ChangeDetection.io
Open-source website change monitoring with 85+ notification channels. Self-host for free via Docker or use the hosted service. Tracks text changes, visual diffs, JSON APIs, and pages behind logins.
What should journalists know about ChangeDetection.io?
ChangeDetection.io solves a specific, high-value journalism problem: knowing when a web page changes before anyone else notices. Government agencies quietly edit policy pages. Companies update terms of service. Court dockets add new filings. This tool watches them all and alerts you through any of 85+ notification channels (email, Slack, Telegram, webhooks, custom APIs). The self-hosted option is the headline feature for journalists — run it on a $5/month VPS or a Raspberry Pi at home, and your monitoring activity stays entirely under your control. No third party knows which pages you're watching. That's a meaningful privacy advantage for investigative work. The visual selector lets you pinpoint specific page sections to monitor, reducing false positives from layout changes. It handles JavaScript-rendered pages through browser automation and can log into sites before checking for changes. The limitation is that it's a technical tool — Docker deployment requires comfort with the command line, and configuring complex watches (login flows, XPath selectors) takes patience. The hosted SaaS plan at $8.99/month removes the technical overhead but means the service knows which pages you're monitoring. Created by dgtlmoon (pseudonymous developer), actively maintained on GitHub with regular releases. The project has strong community adoption and is well-documented.
Monitoring government websites for policy changes, document additions, or quiet edits. Tracking court dockets, regulatory filings, or corporate disclosure pages. Watching competitor or subject websites for content changes. OSINT research requiring evidence of when pages were modified. Self-hosted deployment where no third party sees your monitoring targets.
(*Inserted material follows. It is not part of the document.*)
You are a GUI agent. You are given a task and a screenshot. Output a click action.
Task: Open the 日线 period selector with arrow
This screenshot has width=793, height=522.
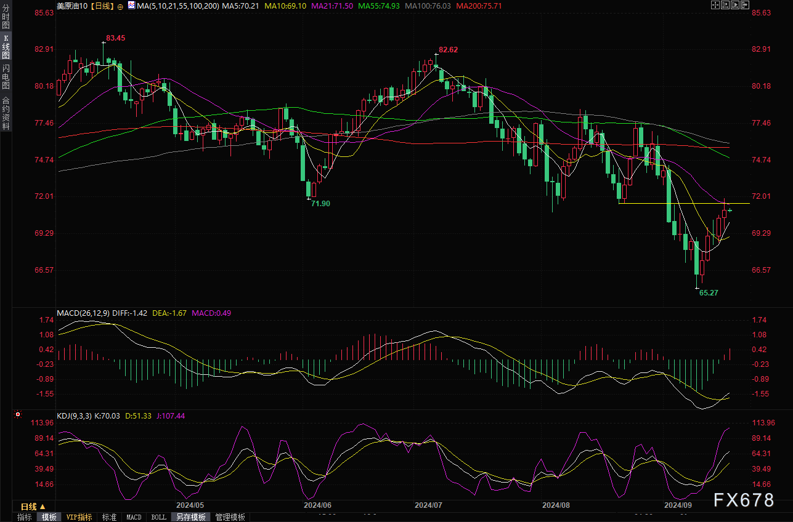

Real-time social media monitoring (use CrowdTangle alternatives or Meltwater). Full-text search across the web (this watches specific URLs, not topics). Non-technical journalists who aren't comfortable with Docker or command-line tools (the SaaS option works but has fewer customization options). Monitoring thousands of pages simultaneously without significant server resources.
Security & Privacy
Data is scrambled while being sent to their servers
Data is scrambled when stored on their servers
Where servers are located — affects which governments can request your data
Privacy policy summary
Self-hosted: no data leaves your infrastructure. You control everything — which pages you watch, what changes are logged, where notifications go. Hosted SaaS: the service necessarily knows which URLs you're monitoring and stores page snapshots for diff comparison. Open-source code is fully auditable on GitHub. No advertising model. No user data monetization.
How to protect yourself:
Self-host if your monitoring targets are sensitive — the service seeing which government or corporate pages you're watching is itself a privacy consideration. Use a VPN or Tor exit for the monitoring server if you don't want your IP associated with page requests. Set reasonable check intervals to avoid being rate-limited or blocked. Use the visual selector to reduce false positives from irrelevant page changes. Back up your watch list and configuration regularly.
Open-source (MIT license), fully auditable code, self-hostable with zero third-party data exposure. When self-hosted, this is one of the strongest privacy stories in the journalism tool landscape — no one else knows what you're watching, when pages changed, or what the changes were. The code is actively maintained with regular releases. For the hosted SaaS version, the rating drops to 'adequate' since the service necessarily knows your monitoring targets. Self-hosted deployment is the recommended approach for any sensitive monitoring work.
Who Owns This
Known issues
Self-hosting requires Docker knowledge and ongoing server maintenance. JavaScript-heavy pages need a browser instance (Playwright/Chrome), which increases resource requirements. High-frequency monitoring of many pages can strain modest hardware. The hosted SaaS option means the service knows your monitoring targets — relevant for sensitive investigative work. Pseudonymous maintainer — healthy project community, but single-developer dependency risk. Complex login flows and dynamic pages may require troubleshooting. No native mobile app.
Pricing
Self-hosted: completely free (MIT-licensed, Docker deployment). Hosted SaaS: $8.99/month for unlimited checks and watches, includes one Chrome browser instance for JavaScript-rendered pages. No per-check fees on either tier.
This is an editorial assessment based on publicly available information as of 2026-04-11, using our published methodology. Independent security review is pending. Security posture can change at any time. This is not a guarantee of safety.